カレン
ねぇ知らないでしょう?
今日で君は、十四回目の訪問なんだよ。
またカレンちゃんって、名づけるんだね。
〇
気づけばどこか知らない丘の上に一人で立っていた。
一面には色とりどりのポピーたちが、太陽に手を伸ばすようにいっぱいに花弁を広げていた。ポピーの胴体は細く頼りないようで、少し風が吹いただけで揺れていた。強い風が来た時には、きっと倒れてしまうのだろう。そう思うと悲しくなって、私は一番綺麗に咲いていた白色のポピーに手を伸ばし、脆い茎を折り曲げて引きちぎった。そうした後に、ポピーにとってそれは倒れるよりも悲しい出来事だったらどうしようと、途端、血の気が引いた。そういえば、植物には、動物のように血液はないが、生と死はあるのだろうか。

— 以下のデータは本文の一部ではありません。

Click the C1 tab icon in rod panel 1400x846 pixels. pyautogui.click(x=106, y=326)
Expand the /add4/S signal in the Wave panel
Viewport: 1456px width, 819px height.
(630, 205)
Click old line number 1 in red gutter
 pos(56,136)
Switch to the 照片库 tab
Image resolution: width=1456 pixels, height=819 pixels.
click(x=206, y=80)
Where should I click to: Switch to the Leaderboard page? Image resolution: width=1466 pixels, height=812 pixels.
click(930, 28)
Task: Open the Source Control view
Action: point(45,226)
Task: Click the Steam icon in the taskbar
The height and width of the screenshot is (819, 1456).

始まりがあれば、終りがある。それは確実にそうで、それならば、ポピーも種を植えられてその種が割られた瞬間が生の始まりと言えそうだ。少しずつ大きくなっていくのだ。それは即ち成長であり、やはり生きているのだろう。やがて花が萎み、枯れていく。雑草と化した時、花は生を停止するのだろうと思った。けれど、私の手の中にある白いポピーは、花弁と胴体が分離されても尚、美しく咲いていた。なんて神秘的なのだろうと胸を打たれた。
私はこの子の名前を考えた。生きていると言っていいか定かではないけれど、花が咲いている間は、生きていることにする。生きているならば名前が必要だった。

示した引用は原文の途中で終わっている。